Quando separou-se de Matilde, em 1944, Jorge logo conheceu, no ano seguinte, Zélia Gattai, também escritora e com quem viveu o resto da vida; no mesmo ano elegeu-se deputado federal e construiu e aprovou algumas propostas, como a liberdade de culto religioso. O mandato não chegou a ser cumprido porque teve os direitos cassados e o partido foi colocado na clandestinidade. É quando sai do Brasil e vai para a Europa num exílio voluntário. Morou em Paris até 1950, onde conviveu como figuras como Jean Paul-Sartre, Pablo Picasso e, o governo francês acabou por expulsá-lo por país, novamente por motivos políticos. E Jorge vai viver na Tchecoslováquia. É quando conhece a então União Soviética, China e Mongólia; e quando escreve os livros mais engajados como a trilogia Os subterrâneos da liberdade 

No retorno ao Brasil e já depois de abandonar o partido Jorge Amado continuou a escrever com extremo afinco: veio A morte e a morte de Quincas Berro D'água (publicado como folhetim na revista Senhor e depois incluído com o título O capitão-de-longo-curso no volume Os velhos marinheiros, em 1961); Dona Flor e seus dois maridos (1966), Tenda dos milagres (1969), Tereza Batista cansada de guerra (1972) e Tieta do Agreste (1977), fase de sua obra que ficou conhecida pela criação dos tipos femininos sensuais e que ganhou as telas nas décadas seguintes em filmes e novas e documentários. Terá sido um dos períodos mais ricos de sua vida: em todos os sentidos. Os direitos de filmagem de Gabriela, por exemplo, foi o suficiente para a construção de seu famoso reduto, hoje museu, A Casa do Rio Vermelho, onde recebeu artistas, amigos e intelectuais de toda parte do mundo. 
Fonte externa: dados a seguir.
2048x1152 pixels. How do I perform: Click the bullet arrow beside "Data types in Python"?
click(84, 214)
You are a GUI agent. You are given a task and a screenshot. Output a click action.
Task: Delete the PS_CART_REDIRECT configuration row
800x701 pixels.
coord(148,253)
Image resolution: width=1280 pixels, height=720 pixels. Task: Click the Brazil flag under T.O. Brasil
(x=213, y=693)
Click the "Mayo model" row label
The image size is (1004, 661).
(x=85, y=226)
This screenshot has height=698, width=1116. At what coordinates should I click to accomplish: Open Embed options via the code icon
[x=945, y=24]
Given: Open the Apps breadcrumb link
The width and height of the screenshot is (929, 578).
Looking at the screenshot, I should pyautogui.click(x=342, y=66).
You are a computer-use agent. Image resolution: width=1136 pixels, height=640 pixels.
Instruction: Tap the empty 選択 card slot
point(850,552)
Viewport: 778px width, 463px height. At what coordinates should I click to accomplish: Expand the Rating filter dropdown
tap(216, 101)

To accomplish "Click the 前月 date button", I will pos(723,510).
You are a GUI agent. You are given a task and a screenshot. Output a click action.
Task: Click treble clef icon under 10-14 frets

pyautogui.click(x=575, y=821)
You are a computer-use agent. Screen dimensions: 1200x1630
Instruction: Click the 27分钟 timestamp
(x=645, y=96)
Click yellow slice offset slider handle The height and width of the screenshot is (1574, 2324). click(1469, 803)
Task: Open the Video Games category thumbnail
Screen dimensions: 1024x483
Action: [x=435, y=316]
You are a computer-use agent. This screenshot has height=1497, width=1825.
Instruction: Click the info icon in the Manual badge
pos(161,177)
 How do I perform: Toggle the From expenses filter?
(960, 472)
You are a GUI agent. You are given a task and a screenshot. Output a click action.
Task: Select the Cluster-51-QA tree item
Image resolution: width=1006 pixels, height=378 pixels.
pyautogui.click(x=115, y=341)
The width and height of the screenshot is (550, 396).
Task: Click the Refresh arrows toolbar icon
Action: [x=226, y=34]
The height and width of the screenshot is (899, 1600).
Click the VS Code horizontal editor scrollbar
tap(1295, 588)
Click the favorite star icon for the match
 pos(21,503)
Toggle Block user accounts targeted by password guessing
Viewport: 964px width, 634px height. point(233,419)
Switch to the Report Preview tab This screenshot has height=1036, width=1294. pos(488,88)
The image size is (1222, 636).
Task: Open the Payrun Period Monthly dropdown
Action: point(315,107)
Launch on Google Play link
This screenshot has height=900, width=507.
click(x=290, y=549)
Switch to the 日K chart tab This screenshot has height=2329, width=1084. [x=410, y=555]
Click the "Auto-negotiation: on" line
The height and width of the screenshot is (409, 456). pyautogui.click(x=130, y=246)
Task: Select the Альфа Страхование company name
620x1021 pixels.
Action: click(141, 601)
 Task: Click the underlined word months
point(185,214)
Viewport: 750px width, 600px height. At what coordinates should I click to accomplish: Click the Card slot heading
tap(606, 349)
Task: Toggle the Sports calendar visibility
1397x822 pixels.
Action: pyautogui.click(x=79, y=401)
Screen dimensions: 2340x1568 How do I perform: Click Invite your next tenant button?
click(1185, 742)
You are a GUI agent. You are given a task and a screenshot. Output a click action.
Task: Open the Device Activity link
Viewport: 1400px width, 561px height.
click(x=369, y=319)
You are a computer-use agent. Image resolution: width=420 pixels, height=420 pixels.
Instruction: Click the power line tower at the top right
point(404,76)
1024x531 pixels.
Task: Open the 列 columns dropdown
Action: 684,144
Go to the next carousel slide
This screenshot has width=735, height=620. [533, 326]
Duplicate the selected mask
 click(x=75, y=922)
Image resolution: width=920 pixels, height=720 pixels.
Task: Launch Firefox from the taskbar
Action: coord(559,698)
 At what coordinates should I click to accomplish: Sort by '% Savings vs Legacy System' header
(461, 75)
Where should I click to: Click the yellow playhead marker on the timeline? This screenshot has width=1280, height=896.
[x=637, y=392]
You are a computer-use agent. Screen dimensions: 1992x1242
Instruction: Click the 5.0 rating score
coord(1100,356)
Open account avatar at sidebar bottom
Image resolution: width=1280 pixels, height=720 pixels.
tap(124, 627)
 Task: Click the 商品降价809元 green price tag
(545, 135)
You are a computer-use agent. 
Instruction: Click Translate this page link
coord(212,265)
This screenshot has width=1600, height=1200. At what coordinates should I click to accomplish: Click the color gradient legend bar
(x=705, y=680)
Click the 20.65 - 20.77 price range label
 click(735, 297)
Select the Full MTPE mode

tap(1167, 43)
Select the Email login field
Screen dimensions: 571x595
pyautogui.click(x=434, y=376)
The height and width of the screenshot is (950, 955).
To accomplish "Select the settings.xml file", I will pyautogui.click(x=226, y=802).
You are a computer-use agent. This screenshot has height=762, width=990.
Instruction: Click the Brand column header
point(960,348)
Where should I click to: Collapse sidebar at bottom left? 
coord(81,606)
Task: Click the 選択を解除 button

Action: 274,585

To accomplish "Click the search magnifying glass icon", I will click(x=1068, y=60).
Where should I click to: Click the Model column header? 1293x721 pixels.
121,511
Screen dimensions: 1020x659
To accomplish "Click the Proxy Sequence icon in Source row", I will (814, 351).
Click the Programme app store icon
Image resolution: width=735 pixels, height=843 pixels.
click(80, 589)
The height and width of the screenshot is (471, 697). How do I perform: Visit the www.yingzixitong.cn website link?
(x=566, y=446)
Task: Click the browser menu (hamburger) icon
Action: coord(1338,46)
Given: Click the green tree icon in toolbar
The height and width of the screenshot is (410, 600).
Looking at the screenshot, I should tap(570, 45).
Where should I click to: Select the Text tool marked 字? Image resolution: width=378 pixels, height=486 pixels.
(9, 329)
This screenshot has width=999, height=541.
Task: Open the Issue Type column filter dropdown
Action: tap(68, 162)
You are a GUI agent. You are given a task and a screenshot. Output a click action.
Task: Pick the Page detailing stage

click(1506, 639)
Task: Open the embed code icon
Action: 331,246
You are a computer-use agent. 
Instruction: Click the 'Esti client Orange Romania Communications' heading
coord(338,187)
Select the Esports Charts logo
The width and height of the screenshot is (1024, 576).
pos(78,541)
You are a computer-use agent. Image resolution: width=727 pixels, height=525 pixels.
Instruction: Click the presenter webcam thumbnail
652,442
No novo reduto escreveu O menino grapiúna, um retorno às suas memórias de infância, Tocaia grande e O sumiço da santa. Em 1987, cria a Fundação Casa Jorge Amado. E, no início dos anos 1990, o escritor inicia a escrita de Bóris, o vermelho, livro que não chegou a concluir e redigiu as notas para a extensa obra memorialística Navegação da cabotagem que chegou a ver publicada no aniversário de 80 anos. Escreveu ainda A descoberta da América pelos turcos, uma encomenda recebida da Itália por marcar os quinhentos anos de descobrimento da América. Em 1995, recebeu o Prêmio Camões e, foi data a largada para a grande leva de homenagens que recebeu mundo afora. Estava com 89 anos quando morreu.